_Exercise brief:_ Take the line containing "Given: Click the Play/Pause playback icon" and every line after it to the end of the data, and write them out exactly as they appear.

_Material supplied:_
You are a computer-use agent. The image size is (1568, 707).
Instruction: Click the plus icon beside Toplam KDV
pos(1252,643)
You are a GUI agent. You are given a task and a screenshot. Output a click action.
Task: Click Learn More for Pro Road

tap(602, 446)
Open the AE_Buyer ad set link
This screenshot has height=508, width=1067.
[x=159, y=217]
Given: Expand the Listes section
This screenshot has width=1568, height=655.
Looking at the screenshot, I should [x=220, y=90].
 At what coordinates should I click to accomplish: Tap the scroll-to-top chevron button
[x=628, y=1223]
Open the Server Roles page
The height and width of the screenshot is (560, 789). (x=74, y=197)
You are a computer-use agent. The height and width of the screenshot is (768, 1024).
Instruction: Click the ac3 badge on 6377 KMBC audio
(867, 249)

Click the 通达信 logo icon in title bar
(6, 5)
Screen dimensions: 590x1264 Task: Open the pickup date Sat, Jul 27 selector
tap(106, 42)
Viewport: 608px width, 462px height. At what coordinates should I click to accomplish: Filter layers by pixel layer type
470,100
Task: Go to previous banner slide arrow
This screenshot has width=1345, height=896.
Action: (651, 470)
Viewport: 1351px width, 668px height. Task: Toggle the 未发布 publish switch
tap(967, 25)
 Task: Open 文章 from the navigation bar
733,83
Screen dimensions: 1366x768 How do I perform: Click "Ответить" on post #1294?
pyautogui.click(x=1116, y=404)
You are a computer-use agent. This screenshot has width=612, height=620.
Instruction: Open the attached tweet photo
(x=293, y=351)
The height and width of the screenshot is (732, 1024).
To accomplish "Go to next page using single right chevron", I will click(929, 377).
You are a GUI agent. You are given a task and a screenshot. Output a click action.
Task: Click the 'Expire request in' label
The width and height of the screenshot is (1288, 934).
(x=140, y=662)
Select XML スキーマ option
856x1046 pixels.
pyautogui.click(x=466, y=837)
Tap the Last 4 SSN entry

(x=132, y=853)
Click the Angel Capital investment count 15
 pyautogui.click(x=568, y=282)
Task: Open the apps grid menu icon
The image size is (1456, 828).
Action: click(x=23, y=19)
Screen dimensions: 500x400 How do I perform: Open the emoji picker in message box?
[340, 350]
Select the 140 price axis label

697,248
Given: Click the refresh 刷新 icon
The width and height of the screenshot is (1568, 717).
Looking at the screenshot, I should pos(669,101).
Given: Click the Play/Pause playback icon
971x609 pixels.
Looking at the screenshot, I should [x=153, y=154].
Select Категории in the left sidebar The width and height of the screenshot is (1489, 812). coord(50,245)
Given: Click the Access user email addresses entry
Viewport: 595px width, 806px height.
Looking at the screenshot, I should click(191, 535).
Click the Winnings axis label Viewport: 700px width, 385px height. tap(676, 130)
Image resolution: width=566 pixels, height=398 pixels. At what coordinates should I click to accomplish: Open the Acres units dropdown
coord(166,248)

_Reply:_
Given: Click the Play/Pause playback icon
971x609 pixels.
Looking at the screenshot, I should [x=153, y=154].
Select Категории in the left sidebar The width and height of the screenshot is (1489, 812). coord(50,245)
Given: Click the Access user email addresses entry
Viewport: 595px width, 806px height.
Looking at the screenshot, I should click(191, 535).
Click the Winnings axis label Viewport: 700px width, 385px height. tap(676, 130)
Image resolution: width=566 pixels, height=398 pixels. At what coordinates should I click to accomplish: Open the Acres units dropdown
coord(166,248)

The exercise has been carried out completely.